木荞想要努力回忆起这段记忆,想要看清那张脸,可是那张脸却总是云遮雾绕的。
木荞想起现世那些刺激记忆复苏的经验,动了动手指,走到了七弦琴前。
"铮!"
一声悠扬的琴声响起,木荞觉得自己应该是个抚琴高手。毕竟她娘就是此中大家。
她缓缓闭上眼睛,准备凭感觉弹一首琴曲,余光处却见戚浔之早已抢先一步,捂上了耳朵。
木荞∶???
随后她知道了,她的琴技确实不好,甚至可以说是魔音入耳。
这就很尴尬 了。
"所以你是怎么知道我琴技不好的?"
戚浔之被她问的一愣,他能说这是前世荼毒太狠的下意识操作吗?
不过还是花妈妈有经验,赶紧打了圆场。
"这位爷,一看您这手就知道您不善此道。我们楼里的琴师可都是手上长着薄茧呢。"
这倒也是。
木荞点了点头,没有再多加怀疑,反倒是戚浔之暗暗松了口气。
接下来就是谈赎身的事情。
花妈妈刚才被戚浔之眼神暗示过了,现在自然是钱到人到,痛快地很。甚至她为了能让自家主子成功扒上人,还附赠了一个小可怜人设。

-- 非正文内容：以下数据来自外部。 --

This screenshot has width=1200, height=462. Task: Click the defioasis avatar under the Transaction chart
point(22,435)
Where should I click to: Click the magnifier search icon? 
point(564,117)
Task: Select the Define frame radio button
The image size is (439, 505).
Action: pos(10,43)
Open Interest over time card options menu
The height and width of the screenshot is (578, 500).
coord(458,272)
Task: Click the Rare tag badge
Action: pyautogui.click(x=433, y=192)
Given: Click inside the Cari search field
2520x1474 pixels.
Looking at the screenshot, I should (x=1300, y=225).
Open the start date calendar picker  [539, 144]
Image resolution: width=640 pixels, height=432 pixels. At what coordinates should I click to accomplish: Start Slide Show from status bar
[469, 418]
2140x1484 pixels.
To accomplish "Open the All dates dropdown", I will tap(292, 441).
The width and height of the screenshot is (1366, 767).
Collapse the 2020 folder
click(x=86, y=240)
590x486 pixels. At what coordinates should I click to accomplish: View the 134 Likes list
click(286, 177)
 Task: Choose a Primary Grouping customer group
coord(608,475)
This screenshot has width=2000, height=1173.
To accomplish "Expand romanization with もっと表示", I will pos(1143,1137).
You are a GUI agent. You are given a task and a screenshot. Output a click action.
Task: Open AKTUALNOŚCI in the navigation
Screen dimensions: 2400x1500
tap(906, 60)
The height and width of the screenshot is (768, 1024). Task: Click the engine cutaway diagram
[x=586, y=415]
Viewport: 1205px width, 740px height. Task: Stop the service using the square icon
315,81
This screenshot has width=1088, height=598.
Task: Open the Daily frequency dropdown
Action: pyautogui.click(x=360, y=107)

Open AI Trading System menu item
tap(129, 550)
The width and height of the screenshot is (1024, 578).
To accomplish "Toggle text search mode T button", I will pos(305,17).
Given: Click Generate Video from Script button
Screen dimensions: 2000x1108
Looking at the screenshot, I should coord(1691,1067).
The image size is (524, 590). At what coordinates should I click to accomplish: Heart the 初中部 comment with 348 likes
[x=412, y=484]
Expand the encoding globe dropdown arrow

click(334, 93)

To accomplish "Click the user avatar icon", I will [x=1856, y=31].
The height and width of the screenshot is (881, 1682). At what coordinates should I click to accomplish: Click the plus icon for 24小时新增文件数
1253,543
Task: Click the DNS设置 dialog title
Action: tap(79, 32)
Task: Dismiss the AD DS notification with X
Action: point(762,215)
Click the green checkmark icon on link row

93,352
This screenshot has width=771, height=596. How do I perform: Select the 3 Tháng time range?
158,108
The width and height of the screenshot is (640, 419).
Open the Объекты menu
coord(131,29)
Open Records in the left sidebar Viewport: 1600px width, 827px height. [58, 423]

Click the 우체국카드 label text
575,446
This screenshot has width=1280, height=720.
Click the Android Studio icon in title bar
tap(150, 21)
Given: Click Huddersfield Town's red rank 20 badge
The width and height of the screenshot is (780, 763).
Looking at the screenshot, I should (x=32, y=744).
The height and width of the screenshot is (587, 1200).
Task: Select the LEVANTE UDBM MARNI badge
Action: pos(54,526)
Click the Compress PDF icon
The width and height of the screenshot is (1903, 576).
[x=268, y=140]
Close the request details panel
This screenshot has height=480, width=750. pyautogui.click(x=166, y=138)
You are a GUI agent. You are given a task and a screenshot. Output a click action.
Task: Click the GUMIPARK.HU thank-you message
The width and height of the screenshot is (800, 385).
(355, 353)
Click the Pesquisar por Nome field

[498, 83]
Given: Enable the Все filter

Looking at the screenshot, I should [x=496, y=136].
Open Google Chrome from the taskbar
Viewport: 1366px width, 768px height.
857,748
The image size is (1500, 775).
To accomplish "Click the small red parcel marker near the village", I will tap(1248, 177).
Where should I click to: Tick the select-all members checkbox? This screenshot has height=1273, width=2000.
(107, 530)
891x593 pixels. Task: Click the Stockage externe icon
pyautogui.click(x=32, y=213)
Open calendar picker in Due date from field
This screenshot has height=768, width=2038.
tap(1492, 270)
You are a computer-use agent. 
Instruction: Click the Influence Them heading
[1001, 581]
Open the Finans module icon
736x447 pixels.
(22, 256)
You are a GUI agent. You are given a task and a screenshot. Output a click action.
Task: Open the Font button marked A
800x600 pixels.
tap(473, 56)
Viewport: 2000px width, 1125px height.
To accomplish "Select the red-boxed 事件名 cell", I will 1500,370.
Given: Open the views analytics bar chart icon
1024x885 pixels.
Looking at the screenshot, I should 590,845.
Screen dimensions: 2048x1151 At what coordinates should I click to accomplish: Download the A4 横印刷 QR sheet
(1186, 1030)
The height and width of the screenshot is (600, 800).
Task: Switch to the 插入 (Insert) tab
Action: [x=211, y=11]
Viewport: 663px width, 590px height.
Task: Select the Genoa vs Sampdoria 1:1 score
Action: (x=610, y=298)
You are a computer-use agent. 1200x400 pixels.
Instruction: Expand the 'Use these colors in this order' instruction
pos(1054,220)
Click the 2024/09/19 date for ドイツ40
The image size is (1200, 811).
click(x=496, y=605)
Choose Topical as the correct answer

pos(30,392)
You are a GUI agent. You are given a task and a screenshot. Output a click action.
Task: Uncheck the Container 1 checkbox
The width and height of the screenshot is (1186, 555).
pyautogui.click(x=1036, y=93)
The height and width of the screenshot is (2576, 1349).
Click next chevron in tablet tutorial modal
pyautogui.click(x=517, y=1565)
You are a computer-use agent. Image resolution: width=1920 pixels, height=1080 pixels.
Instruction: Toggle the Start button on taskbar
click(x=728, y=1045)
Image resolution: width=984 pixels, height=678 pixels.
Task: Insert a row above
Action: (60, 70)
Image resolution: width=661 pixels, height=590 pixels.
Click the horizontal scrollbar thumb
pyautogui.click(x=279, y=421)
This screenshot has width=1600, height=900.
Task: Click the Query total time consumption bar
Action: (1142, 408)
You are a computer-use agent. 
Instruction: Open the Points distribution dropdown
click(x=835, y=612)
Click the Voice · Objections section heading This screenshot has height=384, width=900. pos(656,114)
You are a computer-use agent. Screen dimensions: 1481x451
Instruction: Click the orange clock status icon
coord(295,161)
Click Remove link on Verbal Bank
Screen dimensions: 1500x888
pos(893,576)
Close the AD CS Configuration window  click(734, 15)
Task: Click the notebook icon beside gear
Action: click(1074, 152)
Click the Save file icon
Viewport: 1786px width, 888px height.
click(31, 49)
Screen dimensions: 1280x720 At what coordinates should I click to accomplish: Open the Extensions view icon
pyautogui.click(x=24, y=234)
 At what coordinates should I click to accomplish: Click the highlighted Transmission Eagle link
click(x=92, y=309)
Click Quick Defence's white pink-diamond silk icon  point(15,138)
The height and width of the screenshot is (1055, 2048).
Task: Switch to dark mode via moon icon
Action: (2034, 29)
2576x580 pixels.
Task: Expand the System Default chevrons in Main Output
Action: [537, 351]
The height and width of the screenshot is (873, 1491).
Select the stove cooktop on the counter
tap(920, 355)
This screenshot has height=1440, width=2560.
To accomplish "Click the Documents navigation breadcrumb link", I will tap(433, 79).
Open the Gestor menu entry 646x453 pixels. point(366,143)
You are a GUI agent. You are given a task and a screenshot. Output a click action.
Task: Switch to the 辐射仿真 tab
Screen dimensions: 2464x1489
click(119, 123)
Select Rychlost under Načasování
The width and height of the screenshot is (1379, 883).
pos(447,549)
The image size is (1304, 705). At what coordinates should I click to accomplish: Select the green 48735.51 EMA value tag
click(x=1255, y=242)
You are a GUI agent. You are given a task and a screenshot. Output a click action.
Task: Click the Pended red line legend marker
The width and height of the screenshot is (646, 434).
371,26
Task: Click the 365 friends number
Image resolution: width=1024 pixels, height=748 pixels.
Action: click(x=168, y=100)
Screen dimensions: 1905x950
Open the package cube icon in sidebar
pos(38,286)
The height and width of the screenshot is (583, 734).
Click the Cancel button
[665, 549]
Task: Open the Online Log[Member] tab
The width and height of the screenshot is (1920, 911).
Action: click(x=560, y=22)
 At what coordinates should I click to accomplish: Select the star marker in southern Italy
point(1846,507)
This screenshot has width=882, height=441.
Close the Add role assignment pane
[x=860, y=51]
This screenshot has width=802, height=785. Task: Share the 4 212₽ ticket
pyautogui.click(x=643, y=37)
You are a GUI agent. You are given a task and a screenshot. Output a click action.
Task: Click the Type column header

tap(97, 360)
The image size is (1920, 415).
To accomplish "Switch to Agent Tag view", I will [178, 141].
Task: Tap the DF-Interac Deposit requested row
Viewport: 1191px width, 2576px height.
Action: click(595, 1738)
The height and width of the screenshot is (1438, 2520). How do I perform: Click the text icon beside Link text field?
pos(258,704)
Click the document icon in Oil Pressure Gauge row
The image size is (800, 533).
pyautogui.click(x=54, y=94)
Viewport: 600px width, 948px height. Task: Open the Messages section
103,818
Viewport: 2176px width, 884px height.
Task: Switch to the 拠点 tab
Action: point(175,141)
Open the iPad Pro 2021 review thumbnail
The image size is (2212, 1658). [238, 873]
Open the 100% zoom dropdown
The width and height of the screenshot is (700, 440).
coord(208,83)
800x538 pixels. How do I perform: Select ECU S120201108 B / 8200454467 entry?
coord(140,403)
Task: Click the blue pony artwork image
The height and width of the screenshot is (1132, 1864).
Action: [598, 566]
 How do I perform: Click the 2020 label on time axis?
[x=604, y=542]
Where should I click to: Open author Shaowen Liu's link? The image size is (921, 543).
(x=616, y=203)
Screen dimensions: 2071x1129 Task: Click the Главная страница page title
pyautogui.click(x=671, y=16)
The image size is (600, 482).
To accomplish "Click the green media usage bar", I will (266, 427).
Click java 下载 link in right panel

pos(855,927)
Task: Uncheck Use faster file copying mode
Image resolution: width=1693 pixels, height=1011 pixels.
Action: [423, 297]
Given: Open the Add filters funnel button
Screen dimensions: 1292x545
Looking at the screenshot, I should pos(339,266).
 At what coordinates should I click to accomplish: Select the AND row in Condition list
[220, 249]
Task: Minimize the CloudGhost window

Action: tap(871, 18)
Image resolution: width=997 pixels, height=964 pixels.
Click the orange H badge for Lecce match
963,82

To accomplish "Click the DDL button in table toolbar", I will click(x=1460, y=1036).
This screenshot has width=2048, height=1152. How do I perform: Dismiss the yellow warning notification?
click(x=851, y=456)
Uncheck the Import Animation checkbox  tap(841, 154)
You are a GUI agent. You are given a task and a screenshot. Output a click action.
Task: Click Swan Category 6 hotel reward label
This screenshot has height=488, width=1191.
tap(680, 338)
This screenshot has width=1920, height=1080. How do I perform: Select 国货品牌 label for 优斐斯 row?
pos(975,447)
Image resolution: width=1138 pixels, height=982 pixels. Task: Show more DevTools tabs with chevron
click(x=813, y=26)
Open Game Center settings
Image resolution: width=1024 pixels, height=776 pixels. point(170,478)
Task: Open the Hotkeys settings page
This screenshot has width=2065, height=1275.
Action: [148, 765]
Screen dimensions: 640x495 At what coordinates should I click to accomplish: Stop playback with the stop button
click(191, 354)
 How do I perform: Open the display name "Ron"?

"这位公子,你可要好好待我们戚儿呀。我们戚儿从小就被他狠心的后娘给卖到了我们这里,你都不知道他被送过来的时候有多惨。身上都是淤青,浑身只剩下一具骨架,干巴巴的,连个人形都快维持不住...
木荞∶.."直觉上有些不对劲儿。
尤其这个时候戚浔之还特意走过来,揽住了木荞的胳膊,一副甜蜜的模样,"妈妈放心,我一定会幸福的。"
这句话一出,木荞越想越不对劲,"你这是什么意思?"
戚浔之∶"当然是字面的意思。"
花妈妈捂着嘴笑,"公子难道不知帮人赎身,就是把人领回家的意思?"
木荞∶"...现在反悔还来得及吗?"
花妈妈∶"银货两讫,没有反悔的余地。"
木荞∶"我家婆娘凶得很,不许我带人回家。"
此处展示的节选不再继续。